While Tonic is very much is a proof-of-concept in many ways, designed to highlight its technology, the company was keen to point out that it sees a world with both “Canopy-powered tech and Canopy-owned experiences,” as Ogle put it.

In other words, we can expect to see Tonic get more bells and whistles in the future even if it signs deals with third-parties.

Awareness

Despite some misguided claims that there isn’t any meaningful consumer backlash against big technology companies, high-profile scandals such as Facebook and Cambridge Analytica andcountless others, can only bolster a growing sentiment that companies’ tracking our every digital move is not a good thing.

“Consumers are waking up to the idea that you don’t have to trade your digital identity for a great experience online,” Whitman told VentureBeat. “Until recently, there weren’t any alternatives to big platforms, but now there is a movement of smaller tech companies giving people amazing experiences without exploiting their data.”

For the best part of the last two decades, Whitman has been involved in some form of music recommendation work, but it was at the Echo Nest and latterly Spotify where it seems he became aware of how algorithms and personalization were shaping user-privacy. “I’m especially reflective these days on the role of prediction, privacy, information retrieval, and machine learning on our culture,” he said at the time.

Spotify hasn’t exactly been engulfed in the kind of data-privacy scandals of its technology peers, such as Google, Facebook, or Amazon, but the company holds a wealth of personal and emotional data that is tied to its users listening habits, and it can even target ads based on someone’s mood. More recently, Spotify also started to demand users’ GPS data to verify subscribers on its family plan. So while Spotify is seen as a relatively good actor in the privacy space, there is definitely the ingredients there for things to simmer over.

Speaking at a VentureBeat conference several years ago, Spotify executive Brian Benedik agreed that the company collects an “enormous amount of data on what people are listening to, where, and in what context,” he said. “It really gives us insight into what these people are doing.”
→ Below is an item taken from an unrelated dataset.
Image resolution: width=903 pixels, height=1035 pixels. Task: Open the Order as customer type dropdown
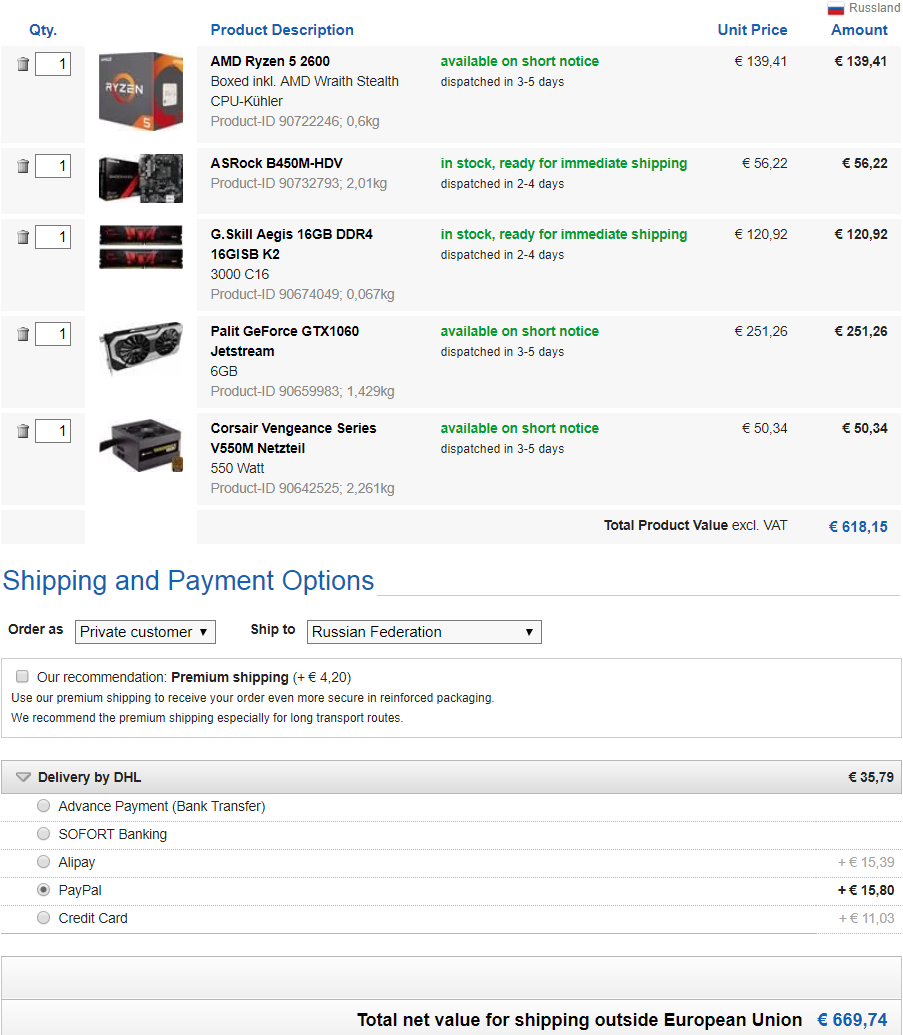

For many, though, it was the Facebook and Cambridge Analytica episode that truly brought to light the full extent of how big tech platforms can be used to profile users. Most people were probably already aware that data they voluntarily gave to Facebook, such as when they “like” a company’s page or update their relationship status, can be used for advertising. But most people were probably not aware that Facebook could also track their off-Facebook activities, given that any website that has integrated Facebook’s technology (such as the Like button) feeds into Facebook’s gargantuan web-tracking operation. After Cambridge Analytica, people really started to pay attention to what was going on, even if they didn’t make any immediate changes to how they use the web.
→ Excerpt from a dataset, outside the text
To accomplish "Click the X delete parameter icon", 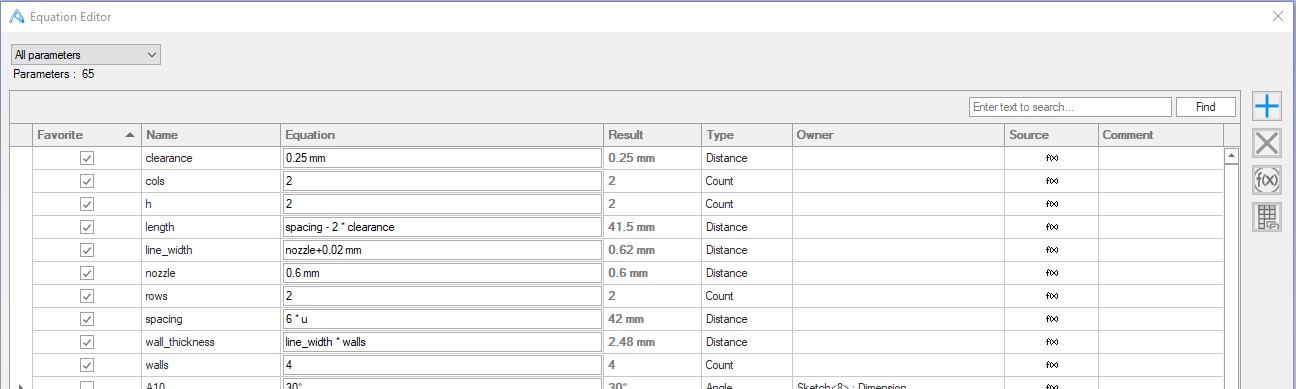I will (1267, 143).
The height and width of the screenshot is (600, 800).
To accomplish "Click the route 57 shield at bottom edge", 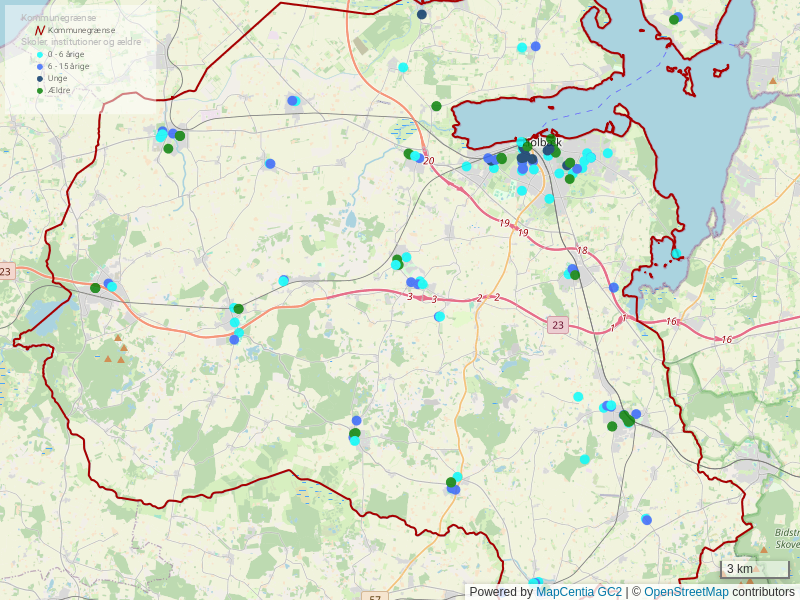I will pos(375,597).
More broadly, a growing awareness of how the web works has made the topic of data-privacy top-of-mind for governments, companies, and at least some consumers. The European General Data Protection Regulation (GDPR), which launched last year, forced firms to rethink their data-harvesting practices or face mammoth penalties. In turn, this has opened up a whole host of opportunities for well-financed startups to capitalize on a fledgling industry built around privacy tools, while tech companies such as Firefox-creator Mozilla have pushed to align themselves with “privacy” rather than “privacy breaches.”

Software that promise privacy as a core-selling point will likely explode in demand in the years ahead.

“We’re seeing increasing regulation — GDPR is just the start — and we’re seeing increasing scrutiny of technology,” Goldman said. “And so a lot of companies are saying, ‘I want to get ahead of that, I want to invest in technology that enables me to do all the amazing things I want to do, but keep data private and secured’.”